In its first reaction to this morning’s worse-than-expected jobs report, the White House stressed that the nation is still fighting back from the recession and that the “problems in the job market were long in the making and will not be solved overnight.”
“There is much more work that remains to be done to repair the damage caused by the financial crisis and deep recession that began at the end of 2007,” Alan Krueger, Chairman of the Council of Economic Advisers, writes in a White House blog.
“Just like last year at this time, our economy is facing serious headwinds, including the crisis in Europe and a spike in gas prices that hit American families’ finances over the past months.
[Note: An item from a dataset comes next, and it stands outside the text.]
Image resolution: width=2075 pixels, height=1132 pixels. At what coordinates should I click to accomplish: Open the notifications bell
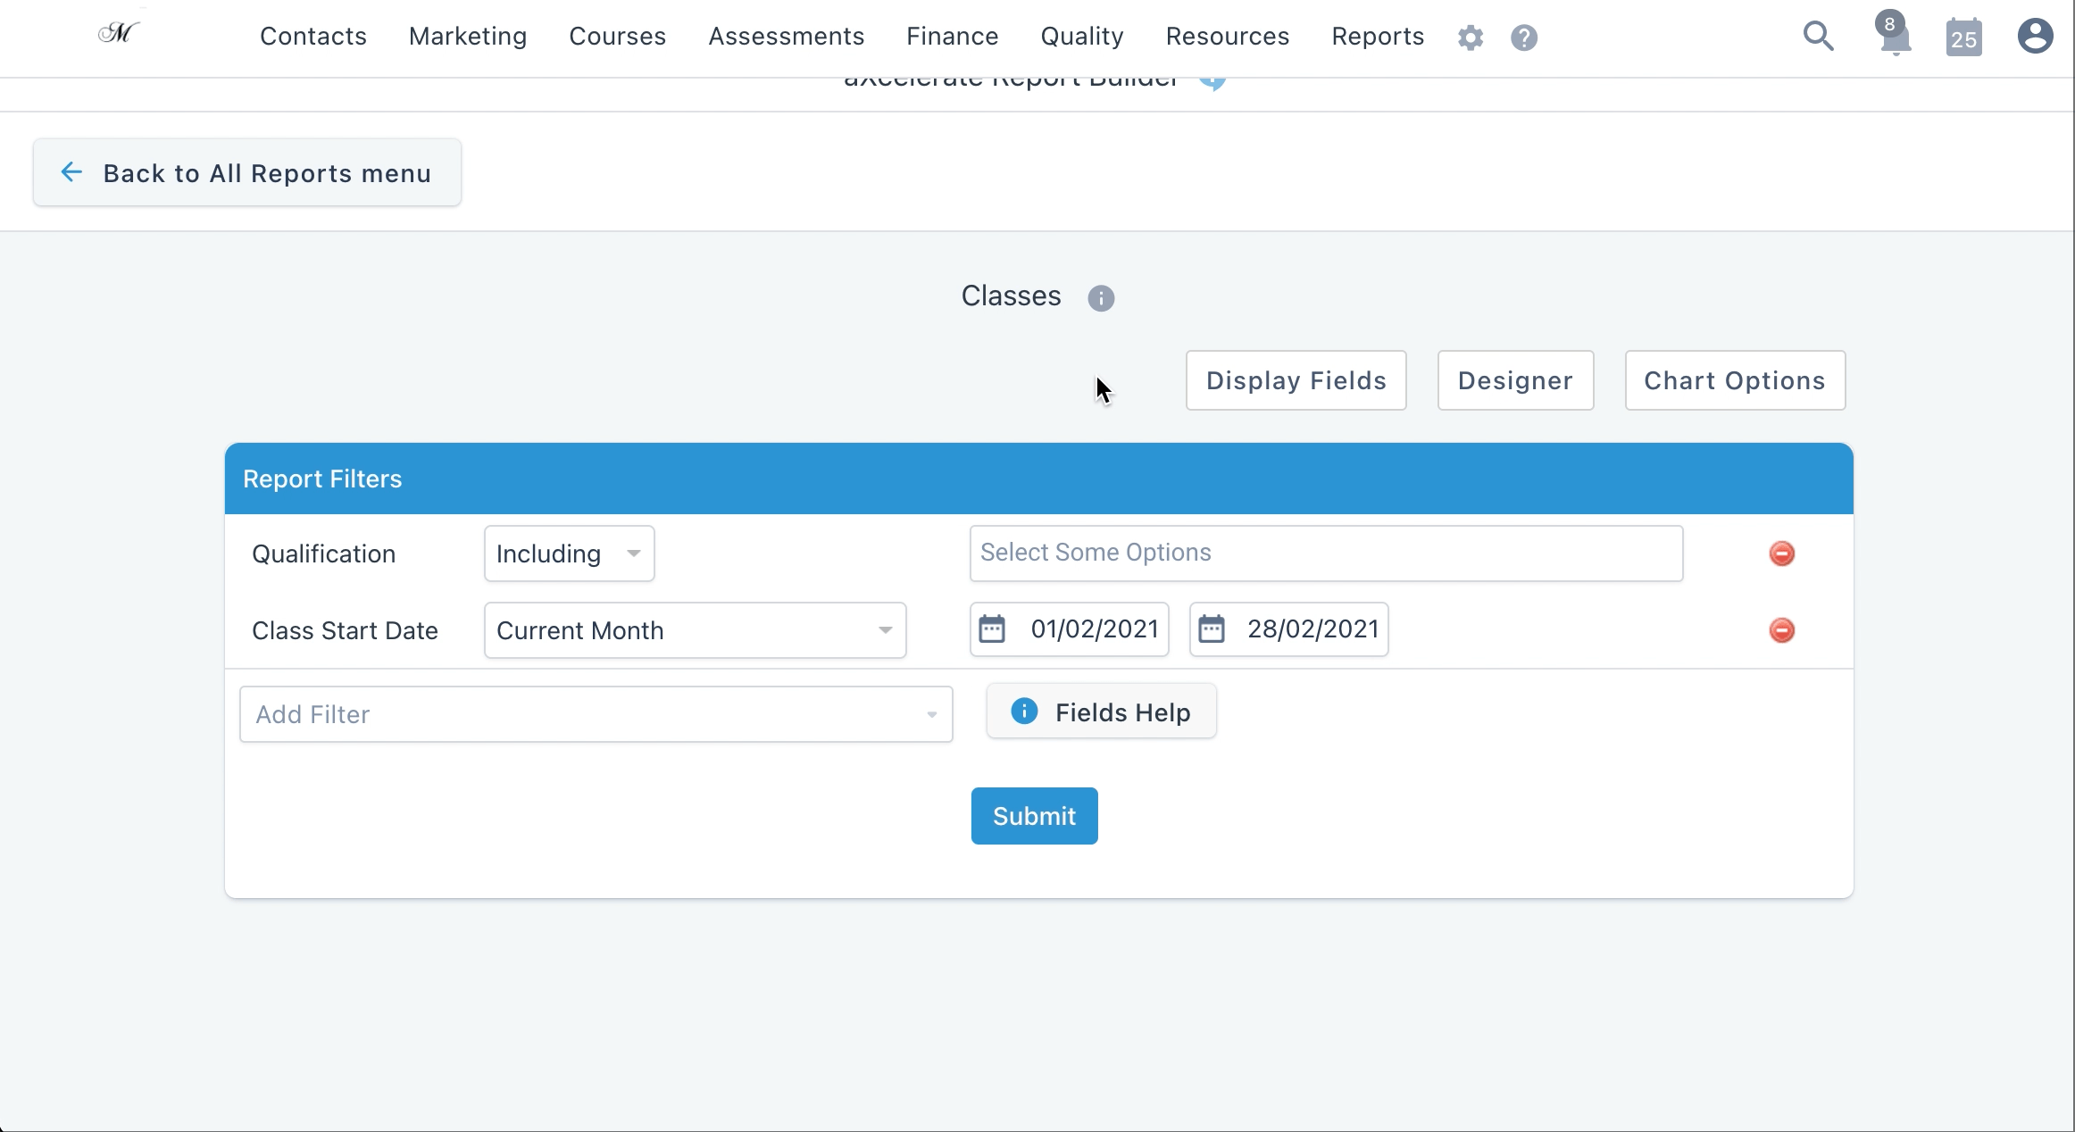coord(1895,38)

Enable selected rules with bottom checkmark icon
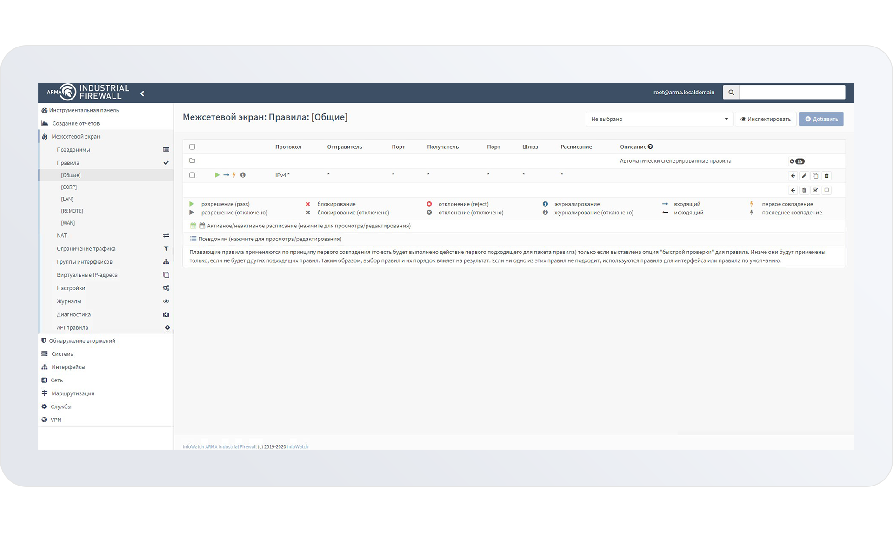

It is critical that we continue the President’s economic policies that are helping us dig our way out of the deep hole that was caused by the severe recession,” Krueger adds, pointing to the president’s legislative “to-do list” for Congress to boost the economy, which he will be promoting today in Minneapolis.
The economy added just 69,000 jobs last month, below expectations of 150,000, and the unemployment rate ticked up to 8.2 percent, the Labor Department announced this morning.
Krueger notes that the economy has added private sector jobs for 27 straight months and points to manufacturing, education and health services, and transportation and warehousing as areas where employment continues to expand.
As it does every month, the White House stresses that the monthly figures can be “volatile” and that “it is important not to read too much into any one monthly report.”